Я накрутил, наверно, номеров двадцать, пока не набрал правильно. Фу, до чего я был пьян!
– Алло! – крикнул я, когда кто-то подошел к этому треклятому телефону. Даже не крикнул, а заорал, до того я был пьян.
– Кто говорит? – спрашивает ледяной женский голос.
– Это я. Холден Колфилд. Пожалуйста, позовите Салли…
– Салли уже спит. Говорит ее бабушка. Почему вы звоните так поздно, Холден? Вы знаете, который час?
– Знаю! Мне надо поговорить с Салли. Очень важно. Дайте ее сюда!
– Салли спит, молодой человек. Позвоните завтра. Спокойной ночи!
– Разбудите ее! Эй, разбудите ее! Слышите?
И вдруг заговорил другой голос:
– Холден, это я.
Оказывается, Салли.
– Это еще что за выдумки?
– Салли? Это ты?
– Да-да! Не ори, пожалуйста! Ты пьян?
– Ага! Слушай! Слушай, эй! Я приду в сочельник, ладно? Уберу с тобой эту чертову елку. Идет? Эй, Салли, идет?
– Да. Ты ужасно пьян. Иди спать. Где ты? С кем ты?
– Салли? Я приду убирать елку, ладно? Слышишь? Ладно? А?
– Да-да. А теперь иди спать. Где ты? Кто с тобой?

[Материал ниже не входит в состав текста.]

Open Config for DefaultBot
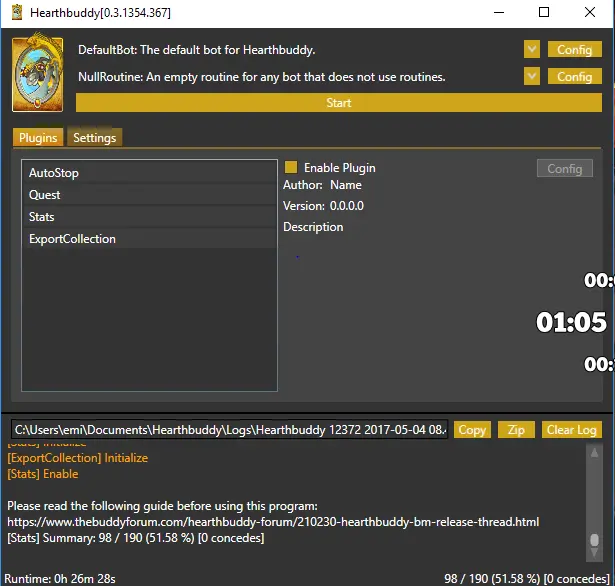 574,49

– Никого. Я, моя персона и я сам. – Ох, до чего я был пьян! Стою и держусь за живот. – Меня подстрелили! Банда Рокки меня прикончила. Слышишь, Салли? Салли, ты меня слышишь?
– Я ничего не понимаю. Иди спать. Мне тоже надо спать. Позвони завтра.

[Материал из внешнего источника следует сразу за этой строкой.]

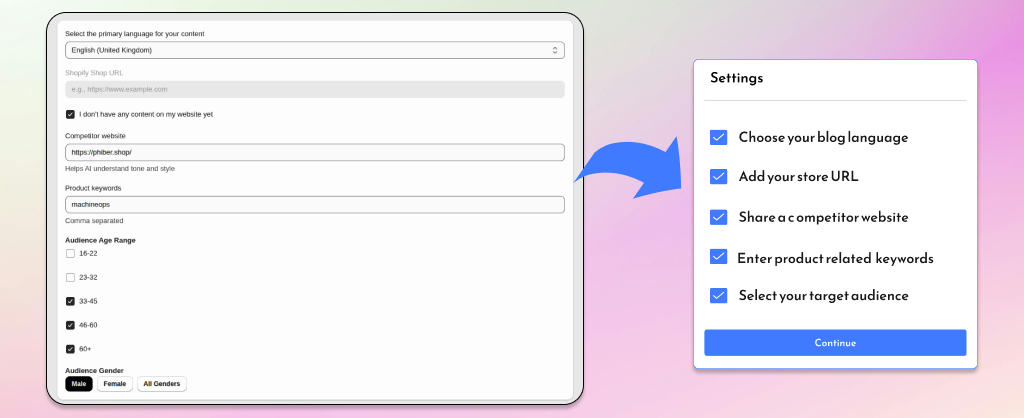The image size is (1024, 418).
Task: Uncheck the 33-45 age range
Action: click(70, 301)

– Слушай, Салли! Хочешь, я приду убирать елку? Хочешь? А?
– Да-да! Спокойной ночи!
И повесила трубку.
– Спокойной ночи. Спокойной ночи, Салли, миленькая! Солнышко мое, девочка моя милая! – говорю. Представляете себе, до чего я был пьян?
Потом и я повесил трубку. И подумал, что она, наверно, только что вернулась из гостей. Вдруг вообразил, что она где-то веселится с этими Лантами и с этим пшютом из Эндовера. Будто все они плавают в огромном чайнике и разговаривают такими нарочно изысканными голосами, кокетничают напоказ, выламываются. Я уже проклинал себя, что звонил ей. Но когда я напьюсь, я как ненормальный.
Простоял я в этой треклятой будке довольно долго. Вцепился в телефон, чтобы не потерять сознание. Чувствовал я себя, по правде сказать, довольно мерзко. Наконец я все-таки выбрался из будки, пошел в мужскую уборную, шатаясь, как идиот, там налил в умывальник холодной воды и опустил голову до самых ушей. А потом и вытирать не стал. Пускай, думаю, с нее каплет к чертям собачьим. Потом подошел к радиатору у окна и сел на него. Он был такой теплый, уютный. Приятно было сидеть, потому что я дрожал, как щенок. Смешная штука, но стоит мне напиться, как меня трясет лихорадка.
Делать было нечего, я сидел на радиаторе и считал белые плитки на полу. Я страшно промок. Вода с головы лилась за шиворот, весь галстук промок, весь воротник, но мне было наплевать. Тут вошел этот малый, который аккомпанировал Валенсии, этот женоподобный фертик с завитыми волосами, стал приглаживать свои златые кудри. Мы с ним разговорились, пока он причесывался, хотя он был со мной не особенно приветлив.